Working with people who have such special needs is not always easy, though. This is true whether you are a family caregiver, a therapist, or another professional caregiver like a CNA or nurse. Our responsibility is to be focused on the other person’s needs, including their emotional needs, and sometimes what we are feeling in the moment does not match what the care recipient needs at that time. In those moments, we have to show an emotion that we don’t necessarily feel.

Researchers* in occupational health have examined this practice of demonstrating an emotion that one doesn’t really feel to fulfill an occupational role. They call it “emotion work” or “emotional labor,” and it applies to people in many diverse jobs, from call center employees to police officers. Here are some examples from health care (fictional, but true to life):

  • Bill is a pediatric nurse, and he knows that the next procedure he has to assist with will cause pain to his young patient. He is feeling anxious about the procedure, and scared on the young patient’s behalf. Nevertheless, he puts on a smile and tells jokes as he wheels the child to the procedure room.
  • Helen is a licensed counselor. She is on cloud nine today – her husband just got a promotion, her daughter just won the fourth grade spelling bee, and her black lab finally learned how to use the doggie door. Her next client, though, is going through a messy divorce and may lose custody of his children. She has to put herself in his shoes and be compassionate and empathic.
  • Manny is a CNA at a local nursing home. One of the residents has been incontinent and needs help cleaning up, but the resident yells at him and pushes him away. Manny has to be calm and friendly to help the resident, but he is actually feeling frustrated, tired, and a bit grossed out.
  • Rachelle is a music therapist in a special care unit for people with dementia. She just found out that one of the group members died unexpectedly last weekend. She’s feeling some grief over this loss, but her group members are ready for an upbeat holiday-themed session. They would not benefit from processing the resident’s death, and in fact, bringing it up would probably cause more harm than good.
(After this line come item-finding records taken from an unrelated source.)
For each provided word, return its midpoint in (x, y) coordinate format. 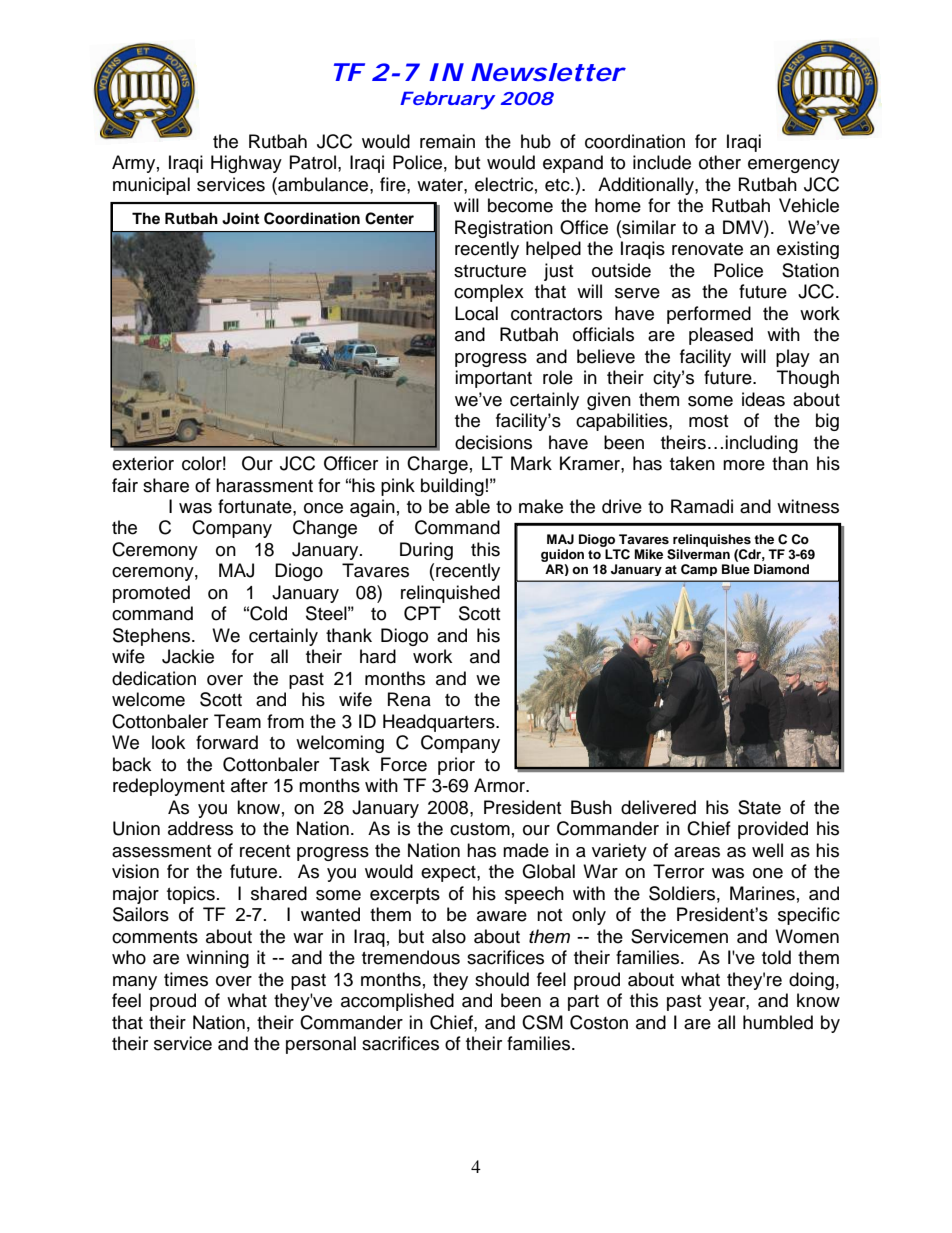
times (186, 979)
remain (447, 141)
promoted (151, 594)
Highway (246, 164)
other (720, 162)
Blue (736, 569)
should (502, 979)
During (426, 551)
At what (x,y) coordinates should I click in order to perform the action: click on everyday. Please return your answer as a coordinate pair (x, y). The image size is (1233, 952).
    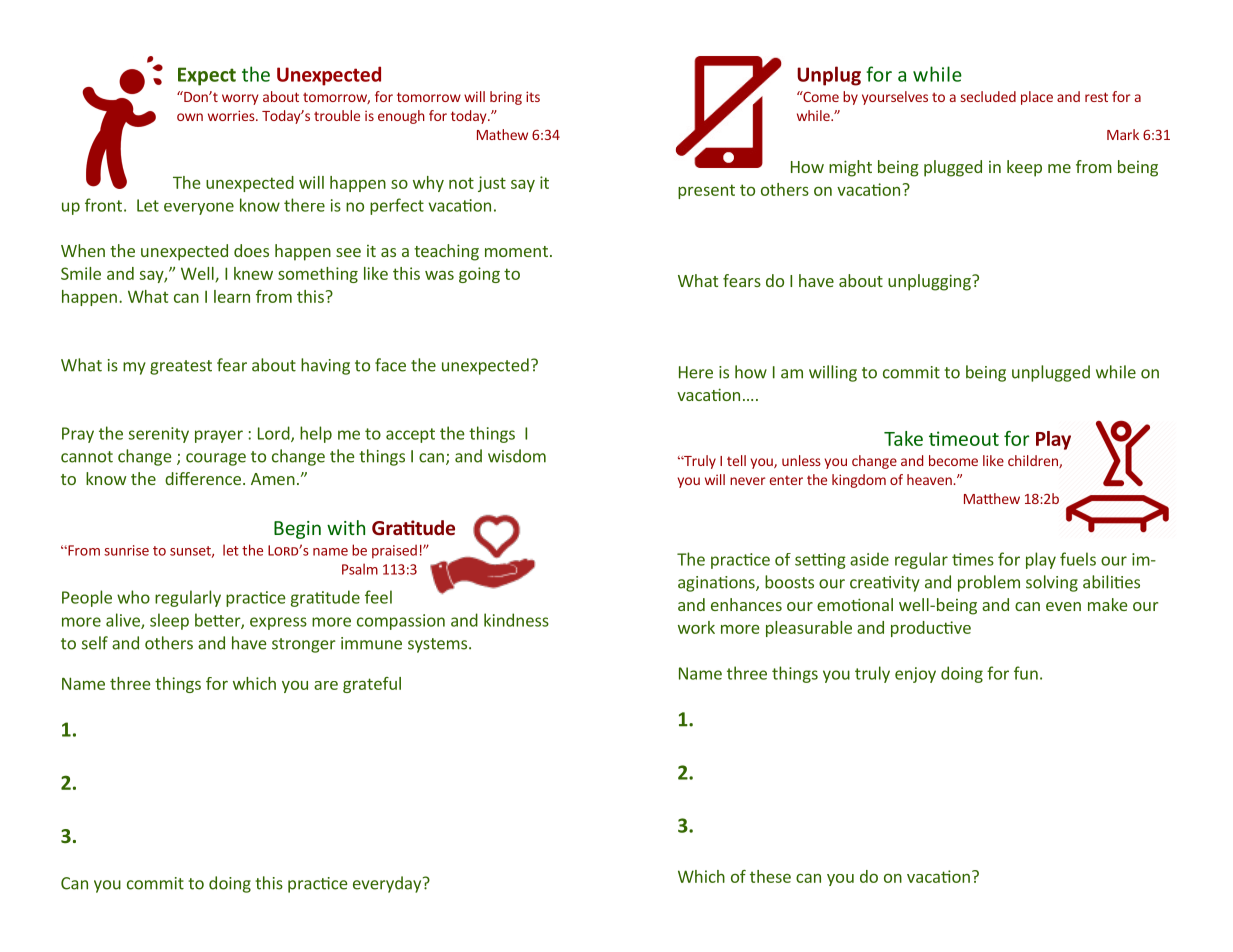
    Looking at the image, I should click on (388, 884).
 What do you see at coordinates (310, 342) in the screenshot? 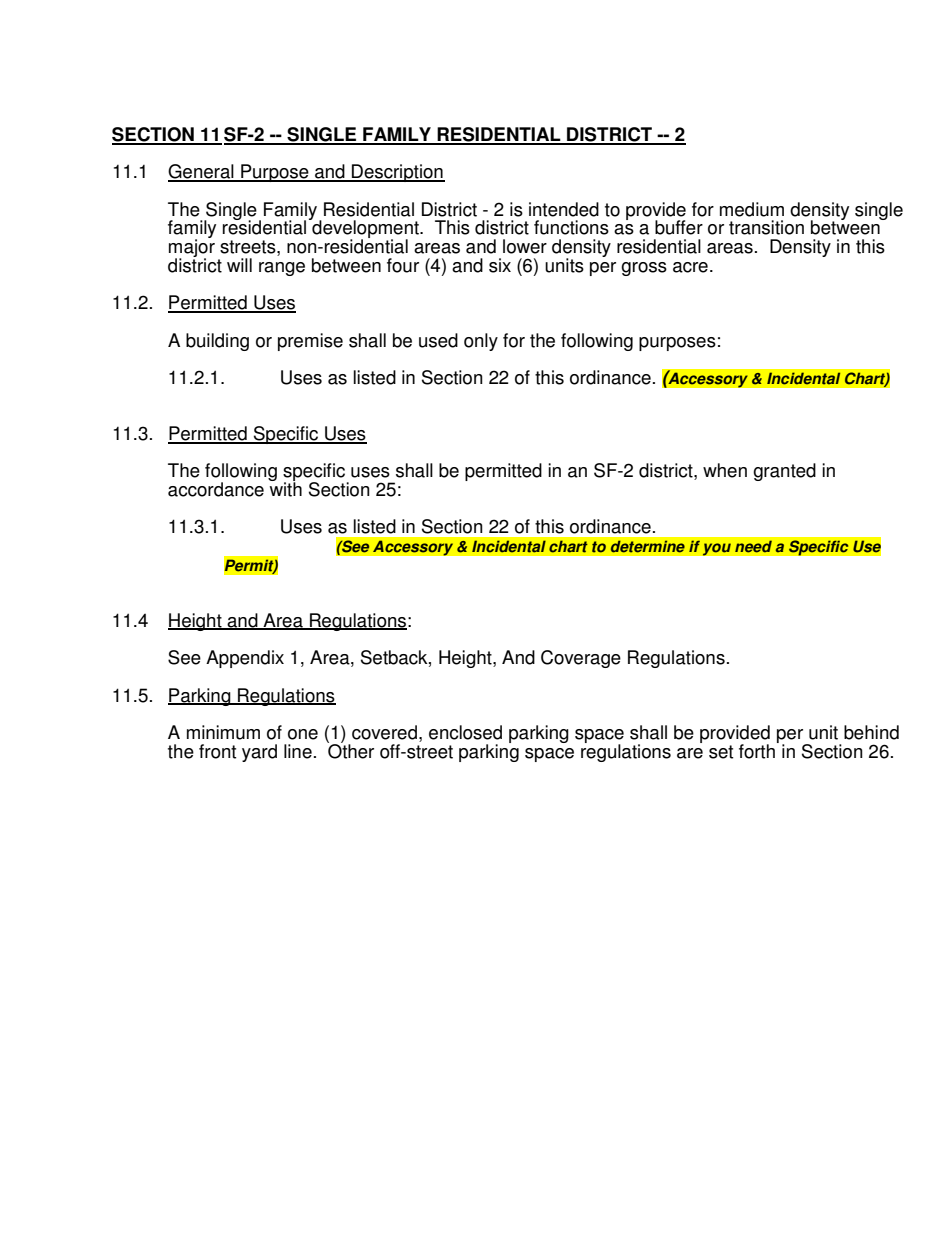
I see `premise` at bounding box center [310, 342].
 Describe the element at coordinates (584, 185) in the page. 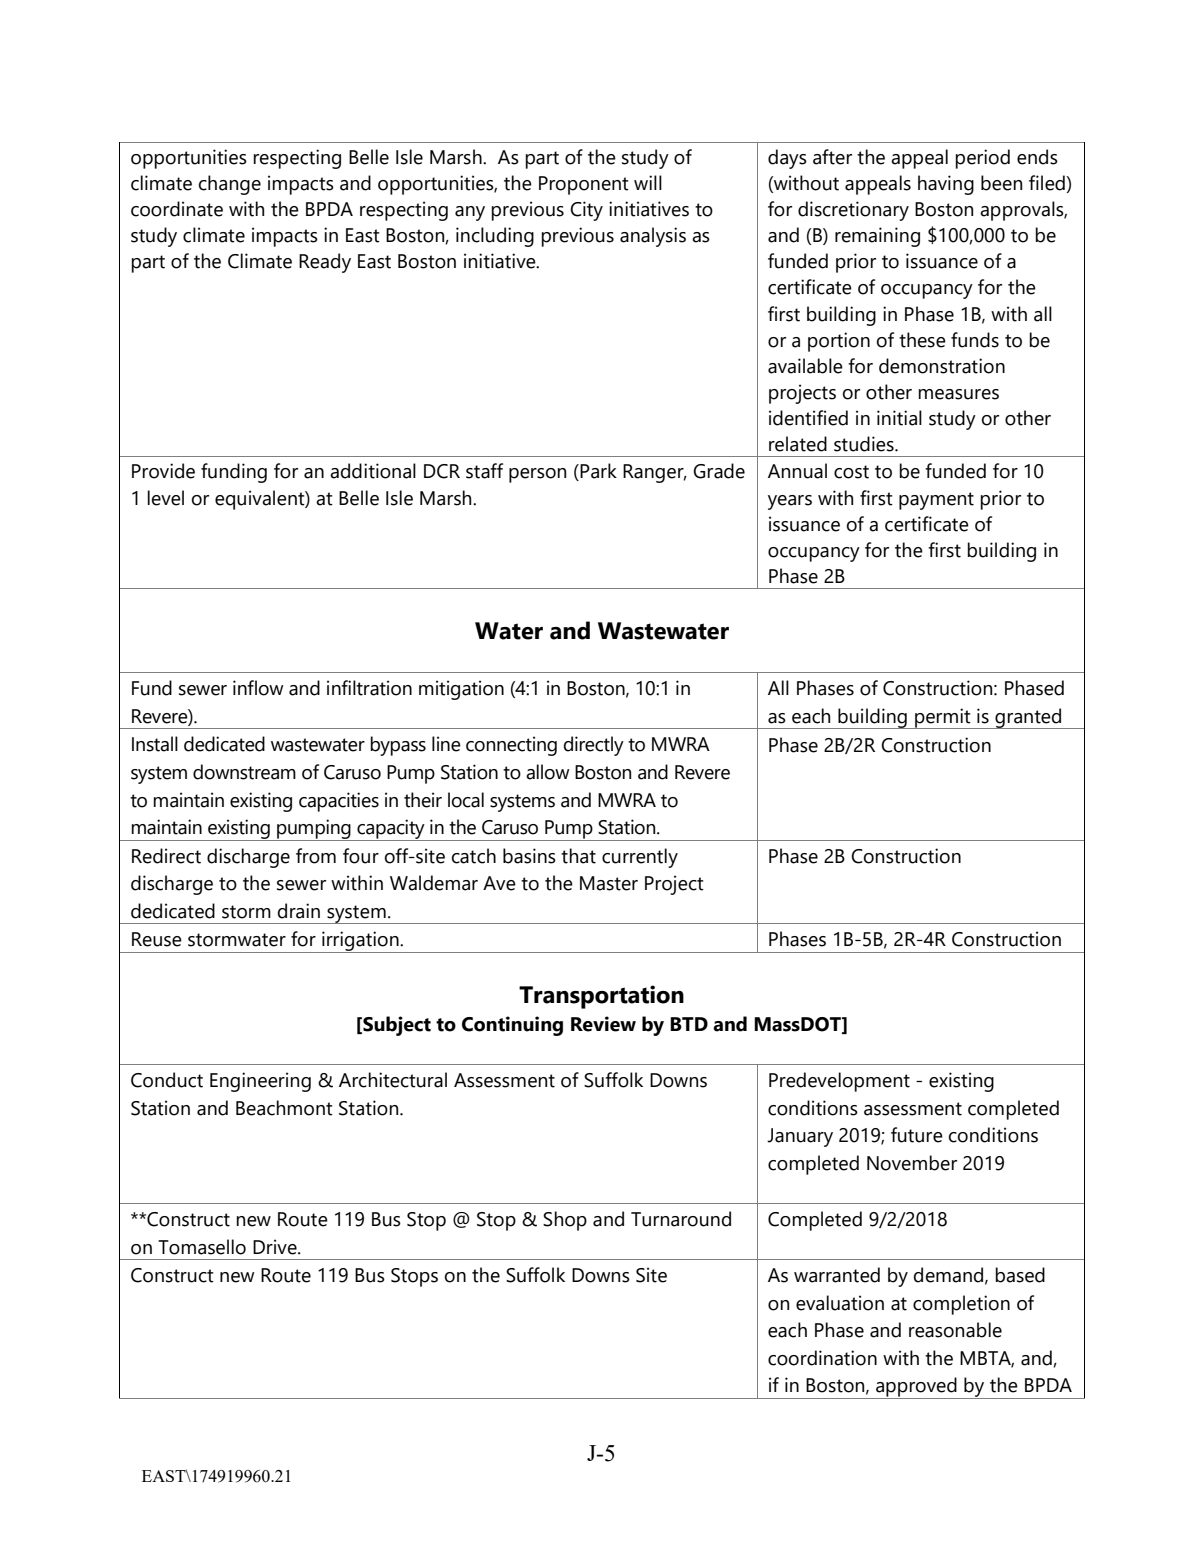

Rachelle has to project holiday cheer, even when she is feeling sad and tired.

(Okay, that last one really is true.)

Being in a job or role that involves emotion work makes you more prone to burnout. There are loads of ways to deal with job stressors and burnout, too many to cover in this post. For some ideas, you can check out the “self-care” tag on this blog. Working through these issues with colleagues or trusted friends is also vital. 

For me, though, it helps just a little to know that there is actually a term, established by research, for what I am feeling on those tough days, and that I am not the only one who feels it. In our work as caregivers, emotional labor is just part of the job.

Does “emotion work” describe the job you do? When have you experienced the need to portray a different emotion to fulfill your role as a caregiver? What does it feel like to have to switch emotional gears? Please, please, please share below.

* I have too many specific references to list here. If you want more info on the research, please let me know, and I’ll send you some citations.